The reports prompted questions for Gov. Butch Otter earlier this month when he held his Capital for Day in Castleford near Twin Falls. Otter explained the investment was producing tax revenues and jobs, but was limited by state and federal laws.

Otter’s long political history has been staunchly conservative, but he described what the blogs were reporting as “a lot of bad information,” that people have taken as fact “when one person writes it down.”

“There was probably a day long ago when I, too, would be concerned about this,” Otter told them.

The attack of such an isolated group would have little political impact in most states. But in Idaho, one of the nation’s most conservative, groups like the John Birch Society are in the mainstream, said David Adler, a politic science professor at the University of Idaho.

“The far right should find comfort in the leadership of Governor Otter and his overtures to China precisely because he hails from that ideological background,” Adler said.

AN OPPORTUNITY TOO GOOD TO PASS UP?

Dietrich isn’t giving up on the idea of a foreign development adjacent to the Boise airport, Chinese or otherwise. Sinomach was looking at developing a manufacturing and warehouse zone that could one day become a base of operations for Chinese companies doing business in the United States.

Boise’s Airport Commission can grant long-term leases and landing rights to air carriers, including those from China. The state could work with the federal government to set up a foreign trade zone where companies could qualify for reduced duties and higher quotas if they add value to products in the zone — like hiring American workers to assemble foreign-manufactured goods, for instance.

“Our Western airports’ ramp space is full,” Dietrich said. “It takes time to get through a place like Los Angeles Airport. They’re limited for space.”

Oregon recently provided Korea’s Asiana Airlines more than $800,000 in incentives to expand service to Portland. Boise would like to convince Asian shippers to fly the 45-minute longer flight to land here and increase trade and investment.

China is Idaho’s third-largest trade partner, with $657 million in exports from Idaho sold in China in 2010. And the state is on pace to see that increase. Idaho maintains a positive trade balance with China.

“We sell them more than we buy,” Dietrich said.

Idaho is one of 35 states that have attracted Chinese investment — investments that totaled more than $5 billion in 2010 alone, creating more than 10,000 jobs — according to a new report published by the Center on U.S.-China Relations of The Asia Society and Kissinger Institute on China and the United States.

The authors warn that political fear mongering will divert the Chinese investment stream elsewhere and recommend that the U.S. should send a clear and bipartisan message that Chinese direct investment is welcome. But they also say that not all Chinese investment is good for the United States.

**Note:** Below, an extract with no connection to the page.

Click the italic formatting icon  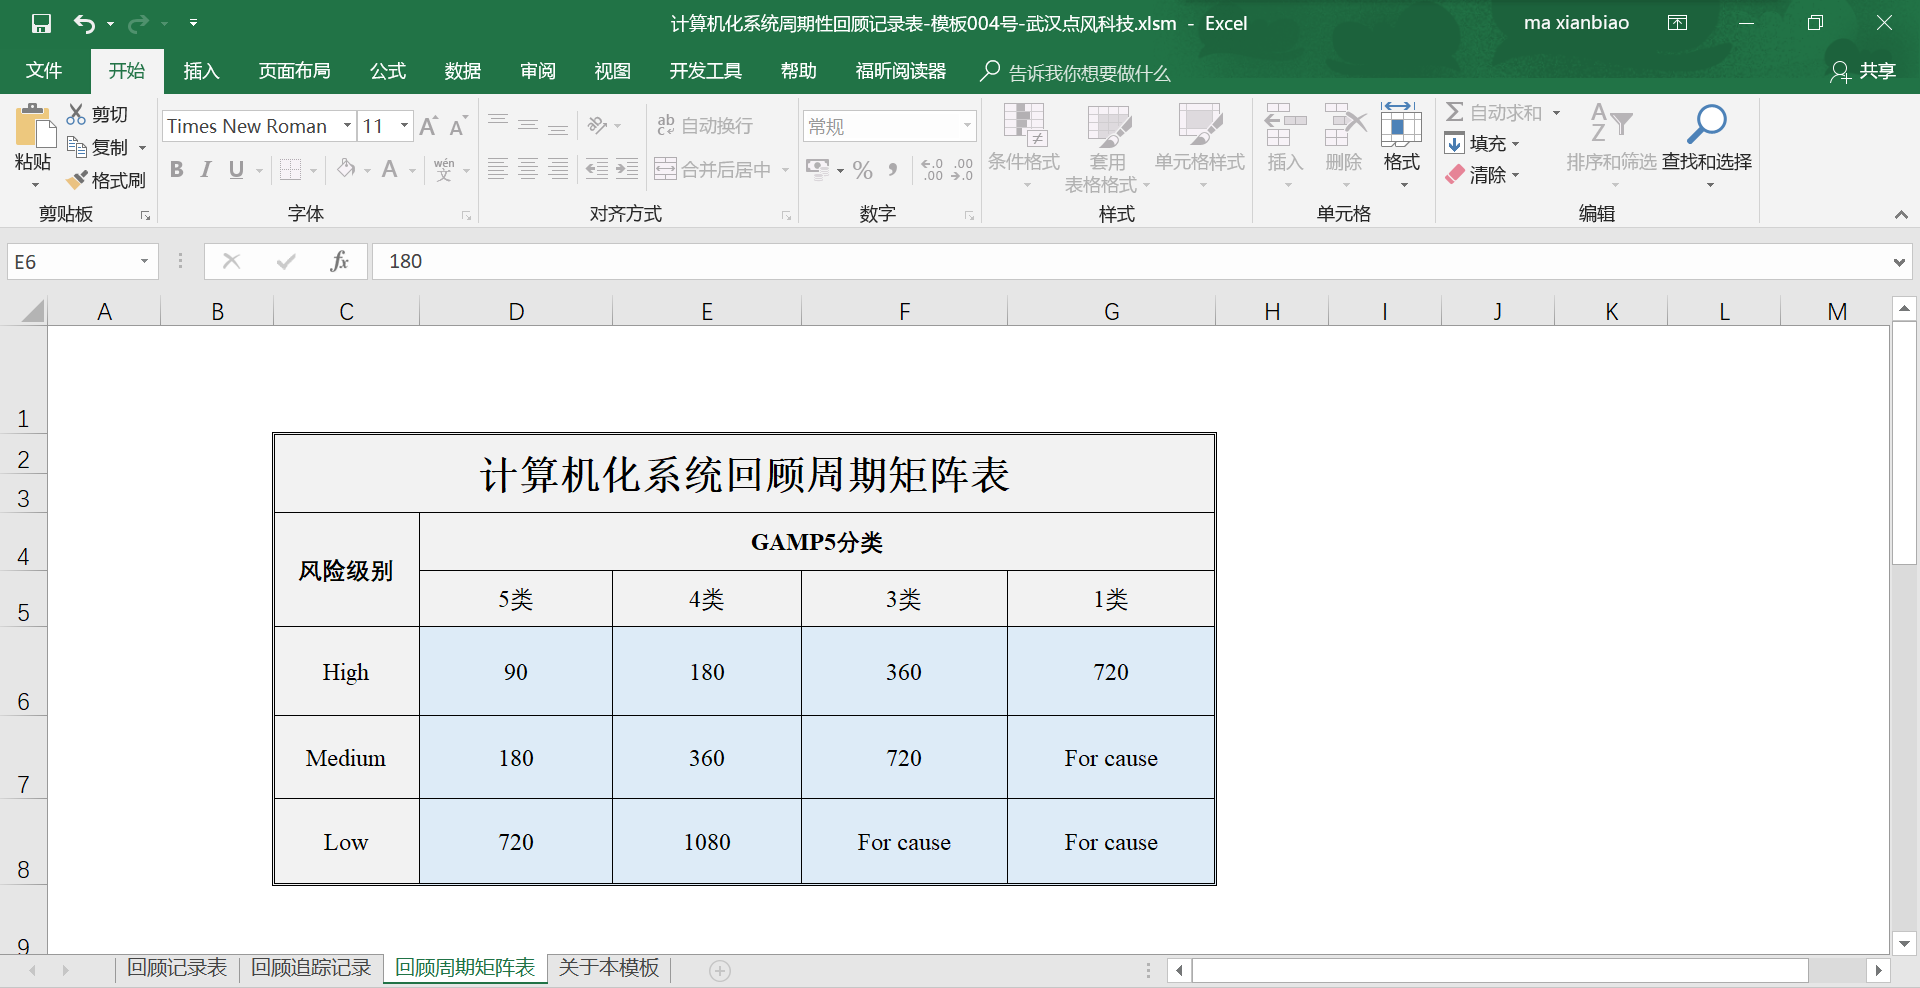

David Shambaugh, a China scholar at George Washington University who spoke last year at Boise State University about the U.S.-China relationship, said strategic minerals like molybedenum and telecom companies are among the few products that should be excluded.

“We Americans need to look at inbound China investment with our eyes open for potential national security concerns, but we should welcome it because it brings jobs,” he said.